I'm in a bit of a bind with my Hyper-V failover cluster setup, composed of three hosts and connected to a PowerStore appliance via iSCSI. This PowerStore appliance provides two logical units: one for shared VM storage and a 50GB disk witness. Everything appears to be configured correctly with redundant paths for MPIO and switches. However, we recently faced an unprecedented situation where both switches went down for 30 minutes. During that outage, the VMs lost storage access, which is expected. But once the connections were restored, things didn't go back to normal. The LUNs were visible to the hosts, but they remained offline. I attempted to partially start the cluster, but the Cluster Name Object (CNO) was unreachable, preventing me from managing the cluster effectively. This isn't the first time it's happened; we had a similar failure previously that required us to rebuild the cluster manually. I'm trying to understand if this is a known sensitivity issue with Hyper-V or if there's something wrong with our cluster setup that's causing it to not recover automatically after the iSCSI restoration. Additionally, should we consider switching to a file share witness instead of continuing with a disk witness? I'm also contemplating whether moving to Hyper-Converged Infrastructure (HCI) is a better option since the ongoing troubles with iSCSI are becoming a concern, but that would also leave our PowerStore appliance underutilized due to budget constraints.
3 Answers
To get things back on track, have you tried testing the paths between each host? Running pings to each controller might reveal issues. Also, are you using jumbo frames? If the connection drops for too long, VMs can freeze and may require a power reset.

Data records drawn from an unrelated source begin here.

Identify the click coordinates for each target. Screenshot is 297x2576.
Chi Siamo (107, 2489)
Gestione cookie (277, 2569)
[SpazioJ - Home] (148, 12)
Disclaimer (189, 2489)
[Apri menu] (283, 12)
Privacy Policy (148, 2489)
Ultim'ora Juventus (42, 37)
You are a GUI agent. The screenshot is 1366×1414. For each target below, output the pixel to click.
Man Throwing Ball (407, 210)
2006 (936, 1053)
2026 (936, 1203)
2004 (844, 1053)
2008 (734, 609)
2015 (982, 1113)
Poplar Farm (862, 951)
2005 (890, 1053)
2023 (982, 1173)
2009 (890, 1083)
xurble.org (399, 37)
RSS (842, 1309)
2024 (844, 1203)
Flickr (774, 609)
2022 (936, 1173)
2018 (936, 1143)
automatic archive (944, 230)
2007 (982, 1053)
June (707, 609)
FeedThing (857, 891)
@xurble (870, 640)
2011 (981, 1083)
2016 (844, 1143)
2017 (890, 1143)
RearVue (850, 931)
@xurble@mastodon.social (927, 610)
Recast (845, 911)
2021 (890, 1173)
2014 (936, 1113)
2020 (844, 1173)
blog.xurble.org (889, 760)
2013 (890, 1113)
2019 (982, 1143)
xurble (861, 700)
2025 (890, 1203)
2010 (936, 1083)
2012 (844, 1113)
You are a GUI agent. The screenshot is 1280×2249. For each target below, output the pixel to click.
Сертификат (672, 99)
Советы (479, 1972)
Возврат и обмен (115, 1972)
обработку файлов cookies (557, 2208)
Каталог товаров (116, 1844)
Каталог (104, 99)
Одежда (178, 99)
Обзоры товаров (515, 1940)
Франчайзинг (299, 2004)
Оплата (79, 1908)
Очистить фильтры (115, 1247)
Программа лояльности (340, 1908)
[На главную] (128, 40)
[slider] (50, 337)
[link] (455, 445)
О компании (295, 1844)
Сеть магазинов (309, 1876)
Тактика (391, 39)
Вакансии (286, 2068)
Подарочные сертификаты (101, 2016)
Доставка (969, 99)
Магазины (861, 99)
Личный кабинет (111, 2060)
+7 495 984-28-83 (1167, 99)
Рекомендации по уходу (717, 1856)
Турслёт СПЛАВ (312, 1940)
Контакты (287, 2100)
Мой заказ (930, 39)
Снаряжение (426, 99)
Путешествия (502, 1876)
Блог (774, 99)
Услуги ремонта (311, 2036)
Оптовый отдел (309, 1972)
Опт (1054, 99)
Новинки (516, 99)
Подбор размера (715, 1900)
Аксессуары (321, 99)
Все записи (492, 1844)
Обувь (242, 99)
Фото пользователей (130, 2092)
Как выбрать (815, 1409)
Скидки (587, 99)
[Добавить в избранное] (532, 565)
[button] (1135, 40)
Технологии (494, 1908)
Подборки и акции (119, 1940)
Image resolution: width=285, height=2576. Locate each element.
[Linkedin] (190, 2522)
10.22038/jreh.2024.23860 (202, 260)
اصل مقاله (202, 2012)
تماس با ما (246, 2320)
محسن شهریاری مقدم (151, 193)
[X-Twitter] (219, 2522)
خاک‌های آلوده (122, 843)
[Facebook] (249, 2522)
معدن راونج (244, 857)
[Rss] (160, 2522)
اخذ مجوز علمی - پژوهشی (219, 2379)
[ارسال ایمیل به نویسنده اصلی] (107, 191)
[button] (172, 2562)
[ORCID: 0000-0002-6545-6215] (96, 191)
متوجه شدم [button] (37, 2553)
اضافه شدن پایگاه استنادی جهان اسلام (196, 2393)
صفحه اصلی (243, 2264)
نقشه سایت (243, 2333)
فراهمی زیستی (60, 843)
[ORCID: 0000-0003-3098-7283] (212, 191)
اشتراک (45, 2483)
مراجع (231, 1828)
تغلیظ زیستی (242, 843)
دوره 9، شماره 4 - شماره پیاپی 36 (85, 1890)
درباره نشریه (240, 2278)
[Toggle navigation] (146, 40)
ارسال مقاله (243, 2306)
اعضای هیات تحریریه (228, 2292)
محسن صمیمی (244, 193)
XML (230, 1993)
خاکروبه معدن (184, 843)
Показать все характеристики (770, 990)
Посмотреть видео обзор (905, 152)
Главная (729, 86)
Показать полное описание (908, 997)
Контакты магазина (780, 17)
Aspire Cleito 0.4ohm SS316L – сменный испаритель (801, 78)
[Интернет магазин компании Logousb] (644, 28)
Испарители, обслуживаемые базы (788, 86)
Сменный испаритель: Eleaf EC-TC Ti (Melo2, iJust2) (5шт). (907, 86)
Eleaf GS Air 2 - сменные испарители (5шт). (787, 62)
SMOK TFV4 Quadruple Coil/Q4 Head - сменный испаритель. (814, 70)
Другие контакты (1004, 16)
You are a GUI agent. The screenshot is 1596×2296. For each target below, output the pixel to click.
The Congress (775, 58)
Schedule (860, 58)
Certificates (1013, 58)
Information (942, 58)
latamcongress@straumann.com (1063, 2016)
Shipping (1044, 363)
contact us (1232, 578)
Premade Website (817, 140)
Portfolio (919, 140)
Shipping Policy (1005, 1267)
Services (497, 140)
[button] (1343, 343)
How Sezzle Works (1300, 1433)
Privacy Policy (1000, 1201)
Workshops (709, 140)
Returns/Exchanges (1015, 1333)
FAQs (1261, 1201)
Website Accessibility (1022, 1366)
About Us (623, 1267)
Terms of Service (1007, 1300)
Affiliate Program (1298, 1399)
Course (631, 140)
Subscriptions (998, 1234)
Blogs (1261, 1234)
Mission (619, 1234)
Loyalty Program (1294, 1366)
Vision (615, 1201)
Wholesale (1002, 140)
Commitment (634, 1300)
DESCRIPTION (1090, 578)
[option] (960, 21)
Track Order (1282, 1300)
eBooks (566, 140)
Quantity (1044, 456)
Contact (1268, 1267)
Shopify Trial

Just a side note, you mentioned having three hosts plus a disk witness? That's four votes in total. Usually, the standard is to have an odd number of votes to avoid split-brain scenarios. That might be something to consider in your overall setup.
Good point! I’m still figuring Hyper-V out, so I'm not sure what the ideal configuration should be. Appreciate the insight!
It sounds like your DC might be having an issue being part of the cluster, which can slow down recovery. Having a separate domain controller can help manage outages like what you experienced. Make sure your DNS and DHCP are functioning well; those are crucial for recovery operations related to your storage access. If your cluster role isn't being restored, it might be due to the CNO not being reachable. You might need to check that everything is up and running from that perspective.
Yeah, I have a physical DC and some VMs on the VMware cluster that can help. Even with that, it seems like the cluster isn't able to reach its own CNO, which is frustrating.

I can ping all controllers from each host without issues. Jumbo frames are on, but there’s some MTU size variance between the PowerStore and the hosts that has me worried. Could that mismatch really cause issues?